Print the records below exactly, with no pictures.
-------- Study material --------
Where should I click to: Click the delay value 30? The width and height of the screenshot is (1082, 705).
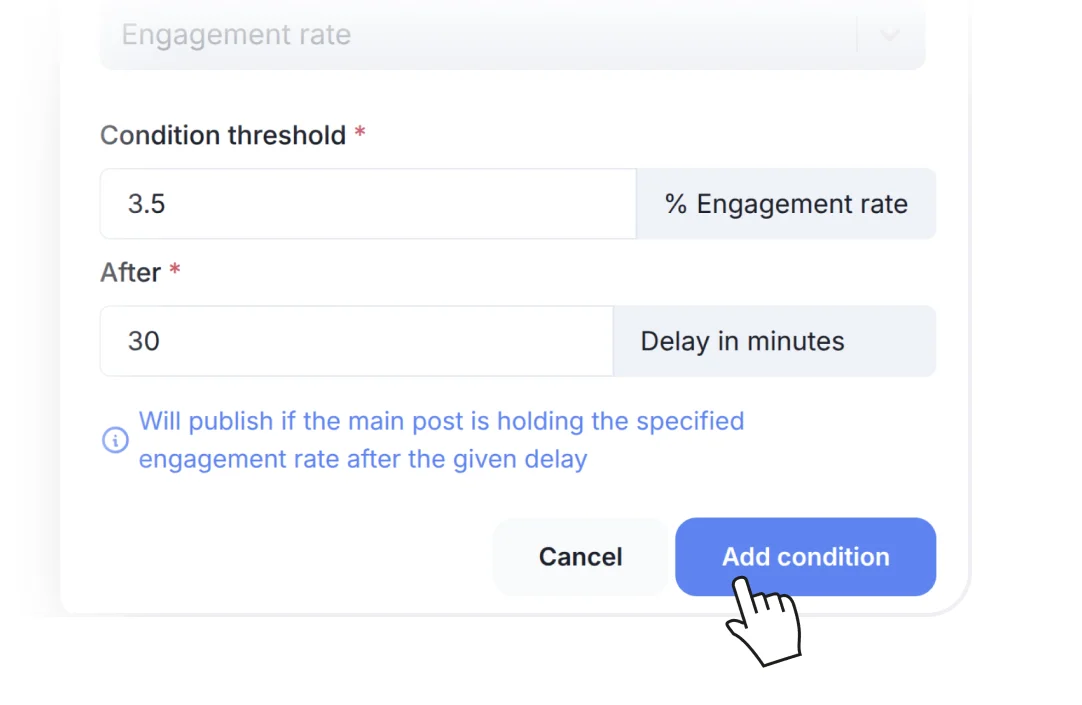click(x=143, y=341)
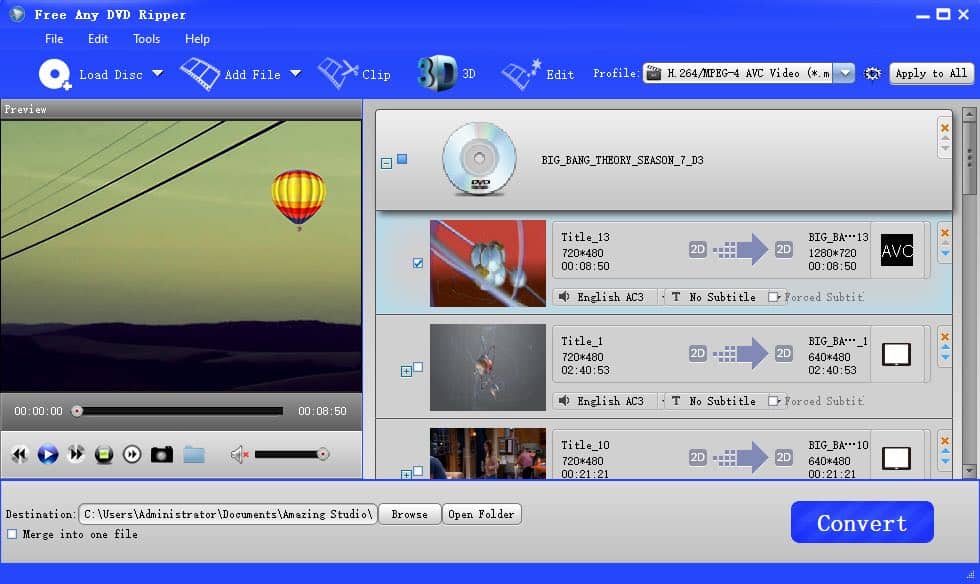Open the profile settings gear icon

871,73
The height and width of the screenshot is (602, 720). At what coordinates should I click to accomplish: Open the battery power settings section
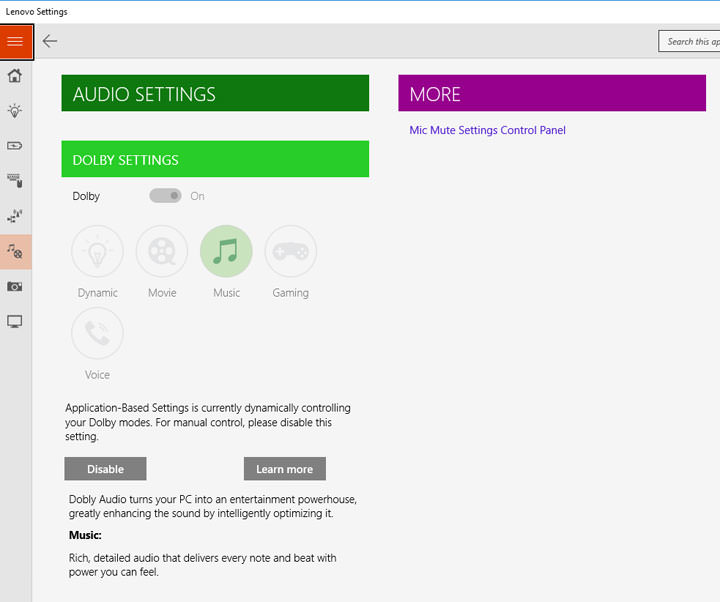coord(15,146)
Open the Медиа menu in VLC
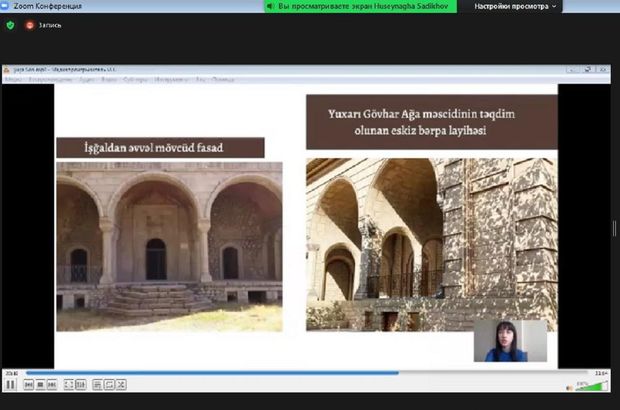This screenshot has height=410, width=620. click(x=13, y=79)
--------
Reply:
Where should I click to: Click the delay value 30? The width and height of the screenshot is (1082, 705).
click(x=143, y=341)
Open the profile settings gear icon

871,73
The height and width of the screenshot is (602, 720). At what coordinates should I click to accomplish: Open the battery power settings section
coord(15,146)
Open the Медиа menu in VLC
This screenshot has height=410, width=620. click(x=13, y=79)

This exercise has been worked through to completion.